NMEP urged HEWAN to step up awareness on the dangers of malaria in pregnancy by constantly reminding pregnant women of the importance of early antenatal registration and the need to take, at least, three doses of Sulphadoxine Pyrimethamine (SP), an Intermittent Preventive Therapy (IPT) to prevent malaria.
According to statistics from NMEP, malaria is responsible for 60 percent of outpatient visits to health facilities, 30 percent of childhood deaths, 25 percent of deaths in children under one year, and 11 percent of maternal deaths.
Mohammed, who was represented by Head of Integrated Vector Management, NMEP, Dr Joel Akilah, said increasing the awareness on SP intake to prevent malaria in pregnancy has become critically important because the pregnant woman and her unborn child are most at risk of dying from the disease.
He explained that attending Antenatal Care (ANC) early and regularly helps prevent complications during pregnancy and stressed that SP is the recommended medicine for malaria prevention for pregnant women.
“SP is safe for the pregnant woman and her unborn child and should be taken as Direct Observed Therapy (DOT) in the presence of health personnel.
“At least, three doses of SP during the period of pregnancy is recommended for pregnant woman and each dose should be taken one month apart,” he said.
Akilah revealed that malaria is a major public health concern in Nigeria. “Over 90 per cent of Nigerians are at risk of malaria while children under five and pregnant women are seen to be more vulnerable to this disease, hence the focus of this discussion.”
Head of Advocacy, Communication and Social Mobilisation, NMEP, Mrs Itohowo Uko, said malaria in pregnancy has grave consequences – especially as it accounts for 11 percent of maternal deaths. “Malaria in pregnancy can occur with or without symptoms; it can cause anaemia, lead to miscarriages, still births, pre-term and low birth weight babies and in unfortunate situations, death’’, she said.
Uko informed that NMEP has a prevention of malaria in Pregnancy (MIP) strategy such, as regular and appropriate use of Long Lasting Insecticide Nets (LLINs) in addition to early diagnosis and prompt treatment of malaria in pregnant women.
Speaking also at the occasion, Dr.

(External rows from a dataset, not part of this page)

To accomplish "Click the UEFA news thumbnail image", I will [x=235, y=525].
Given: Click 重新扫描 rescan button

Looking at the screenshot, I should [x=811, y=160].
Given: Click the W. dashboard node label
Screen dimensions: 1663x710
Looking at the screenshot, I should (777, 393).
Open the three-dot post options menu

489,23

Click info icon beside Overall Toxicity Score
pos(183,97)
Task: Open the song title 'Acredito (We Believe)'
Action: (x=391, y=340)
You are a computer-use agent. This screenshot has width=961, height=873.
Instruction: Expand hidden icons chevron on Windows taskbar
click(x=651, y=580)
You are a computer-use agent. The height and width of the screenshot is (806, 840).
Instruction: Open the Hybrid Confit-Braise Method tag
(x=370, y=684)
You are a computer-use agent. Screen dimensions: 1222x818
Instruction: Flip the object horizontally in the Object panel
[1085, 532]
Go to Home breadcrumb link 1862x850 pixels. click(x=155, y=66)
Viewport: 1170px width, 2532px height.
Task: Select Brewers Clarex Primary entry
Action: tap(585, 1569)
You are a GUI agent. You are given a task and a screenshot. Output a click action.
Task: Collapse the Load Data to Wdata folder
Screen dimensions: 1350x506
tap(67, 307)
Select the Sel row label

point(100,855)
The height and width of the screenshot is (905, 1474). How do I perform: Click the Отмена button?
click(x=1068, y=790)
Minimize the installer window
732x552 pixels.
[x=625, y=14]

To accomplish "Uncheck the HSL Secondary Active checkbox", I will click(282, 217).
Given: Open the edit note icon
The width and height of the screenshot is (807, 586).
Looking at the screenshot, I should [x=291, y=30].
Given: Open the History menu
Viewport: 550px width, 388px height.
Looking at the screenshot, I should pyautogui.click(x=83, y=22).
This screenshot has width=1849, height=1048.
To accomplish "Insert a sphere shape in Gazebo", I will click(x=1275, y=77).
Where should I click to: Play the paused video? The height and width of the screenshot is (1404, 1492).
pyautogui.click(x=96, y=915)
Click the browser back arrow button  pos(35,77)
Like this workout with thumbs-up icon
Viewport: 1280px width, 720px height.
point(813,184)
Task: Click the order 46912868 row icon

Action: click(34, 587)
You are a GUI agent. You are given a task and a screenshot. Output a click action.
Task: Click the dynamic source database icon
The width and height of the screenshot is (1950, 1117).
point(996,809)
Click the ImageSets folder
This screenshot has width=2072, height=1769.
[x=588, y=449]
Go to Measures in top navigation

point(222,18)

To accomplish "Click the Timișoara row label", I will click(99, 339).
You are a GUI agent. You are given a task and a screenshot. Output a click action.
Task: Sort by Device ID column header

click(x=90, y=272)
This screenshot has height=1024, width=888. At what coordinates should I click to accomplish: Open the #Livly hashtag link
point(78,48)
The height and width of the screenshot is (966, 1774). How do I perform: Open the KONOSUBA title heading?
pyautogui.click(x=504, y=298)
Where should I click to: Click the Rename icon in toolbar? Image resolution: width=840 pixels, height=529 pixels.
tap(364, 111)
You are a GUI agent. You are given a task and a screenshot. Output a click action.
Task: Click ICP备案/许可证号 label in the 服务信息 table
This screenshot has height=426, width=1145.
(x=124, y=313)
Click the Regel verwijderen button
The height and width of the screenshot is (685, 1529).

Tolu Arowolo of the World Health Organisation (WHO), reiterated the need for early Antenatal Care.
According to her, booking and administering of IPT are critical in preventing malaria during pregnancy. “IPT is based on the assumption that every pregnant woman living in an area of high malaria transmission has malaria in her blood stream or placenta, whether or not she has symptoms of malaria,” she emphasised.
In her remarks, HEWAN’s President, Mrs Chioma Obinna, commended NMEP for its strategic policies and activities toward elimination of malaria in the country. “It is important that NMEP is collaborating with the media in the fight to eliminate malaria because the media has the power to reach out to the masses.
“With this collaboration, there will be smoother synergy in getting the right information and perspective on issues relating to malaria from the right sources, for onward
dissemination to Nigerians,” she said.